Output the entries from the line with "Task: Open the area map with the compass icon" up to and including the line with "Action: [x=30, y=72]" as a two-column CSV with the columns text and answer. Use one row per entry, put each value in a single quoted field with line breaks replaced by spaces, and leave out the pictures.

- **RECORDS FOR THE TASK**
○ ○ ○
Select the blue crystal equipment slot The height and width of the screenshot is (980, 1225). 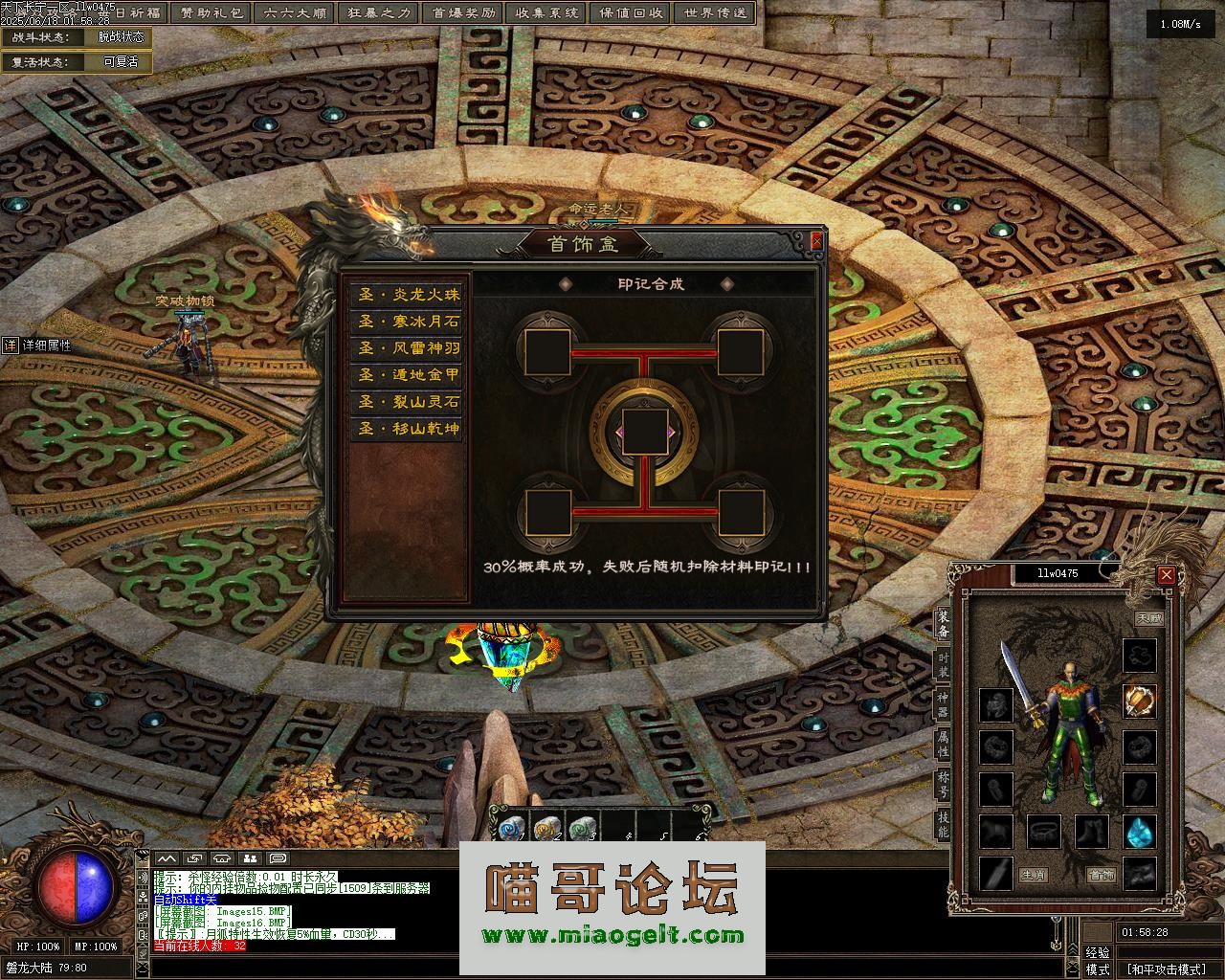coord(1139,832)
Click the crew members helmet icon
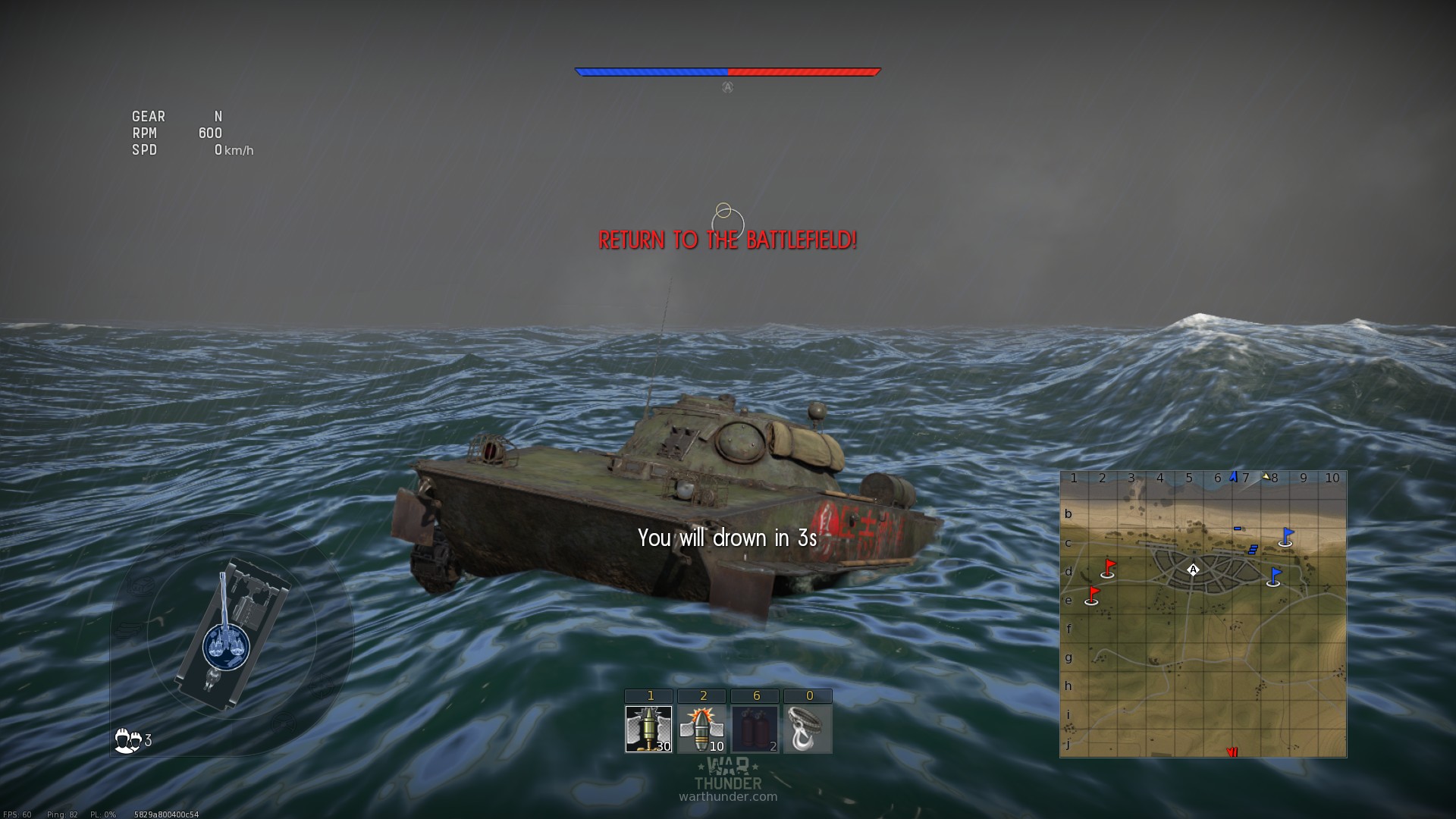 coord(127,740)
○ ○ ○
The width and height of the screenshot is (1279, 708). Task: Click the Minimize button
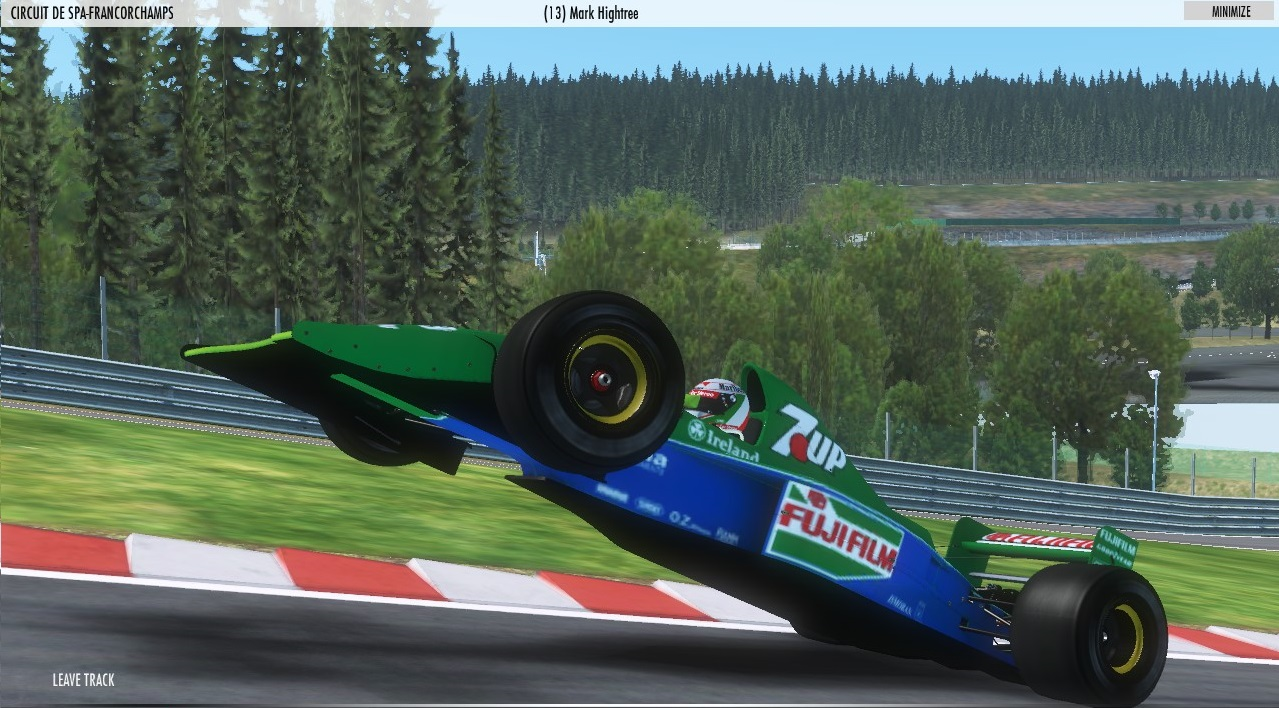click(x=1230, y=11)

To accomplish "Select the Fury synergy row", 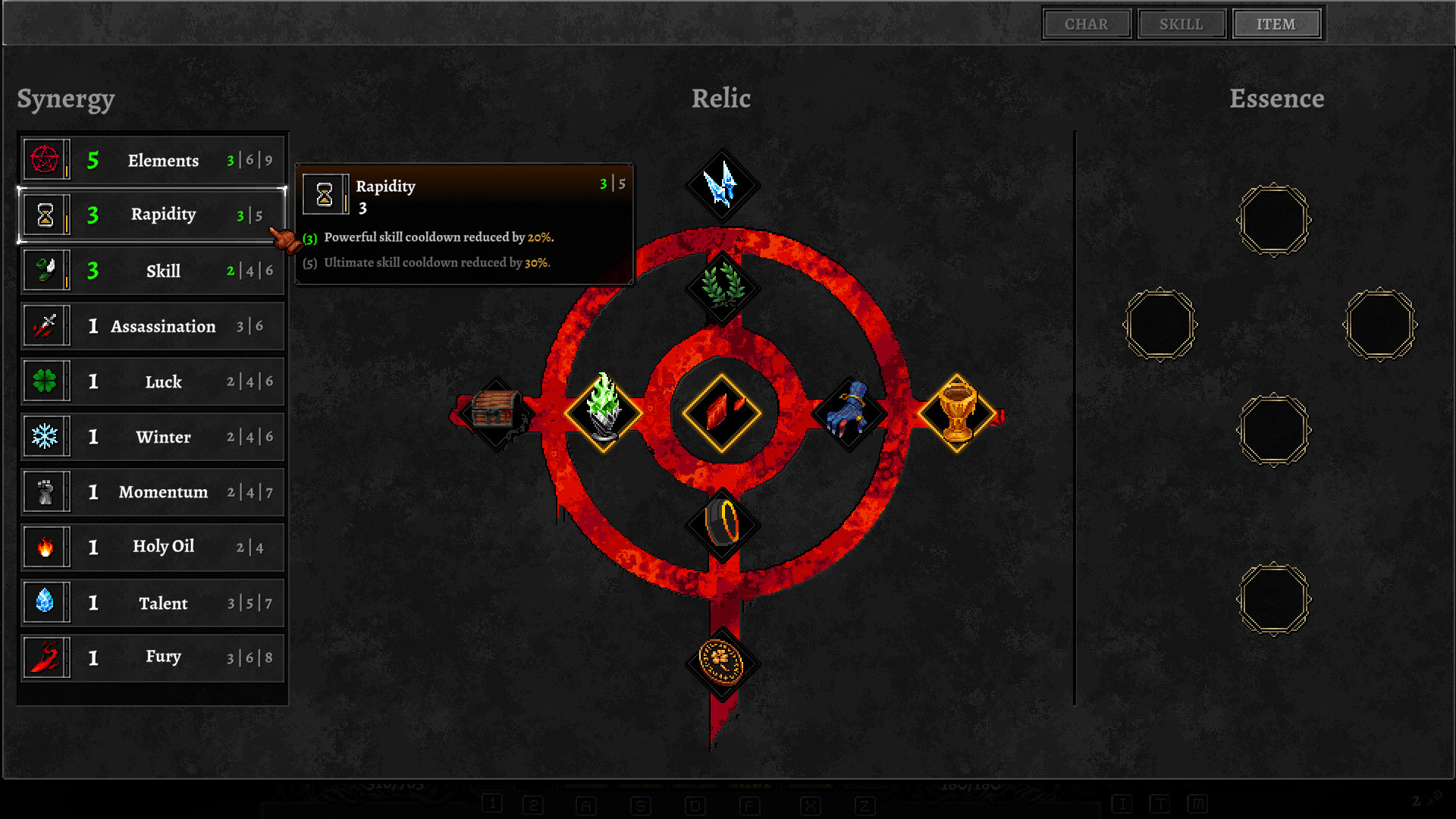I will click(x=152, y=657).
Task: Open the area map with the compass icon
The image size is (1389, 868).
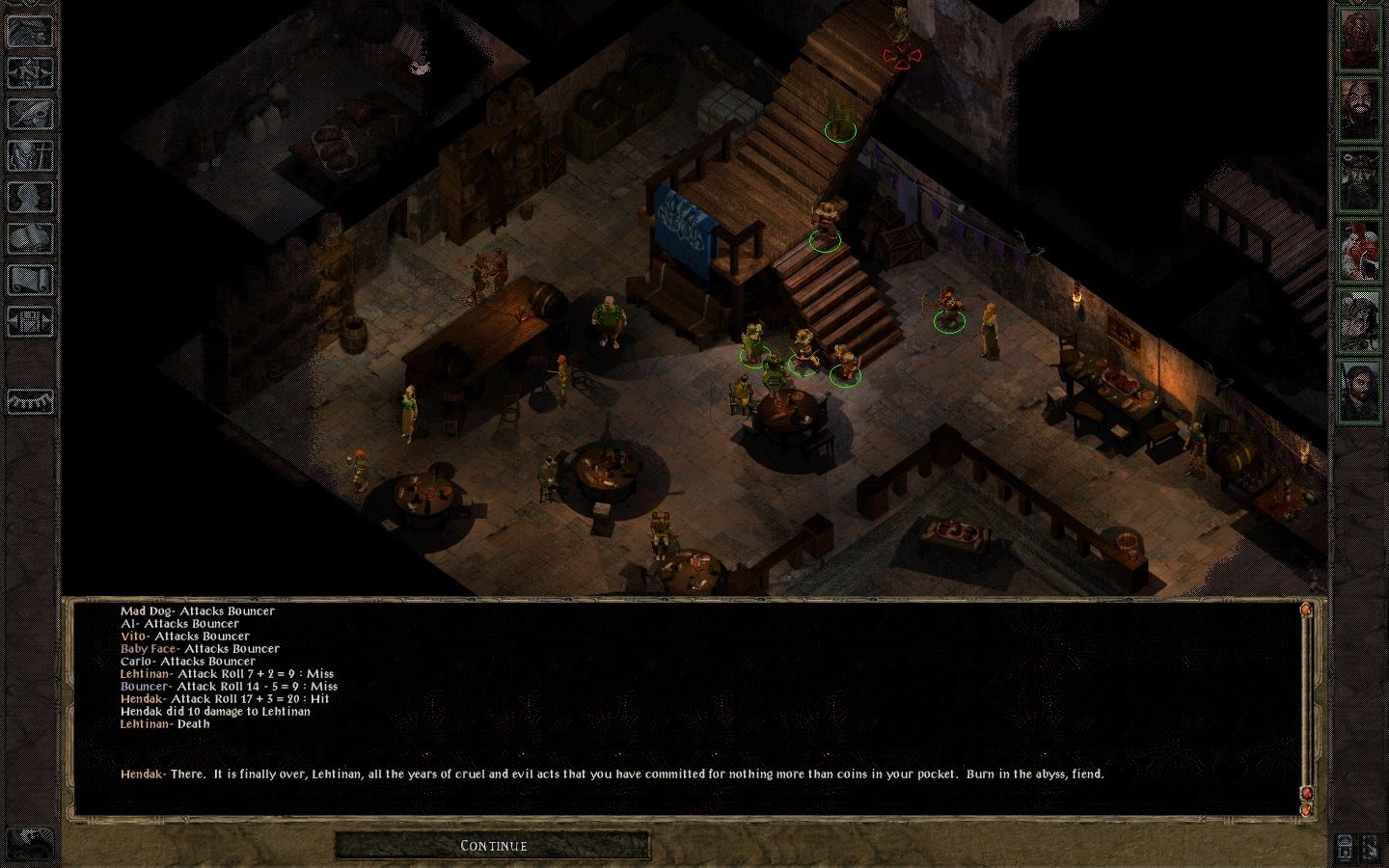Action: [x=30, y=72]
○ ○ ○
- **RIGHT ANSWER**
text,answer
"Task: Open the area map with the compass icon The image size is (1389, 868).","Action: [x=30, y=72]"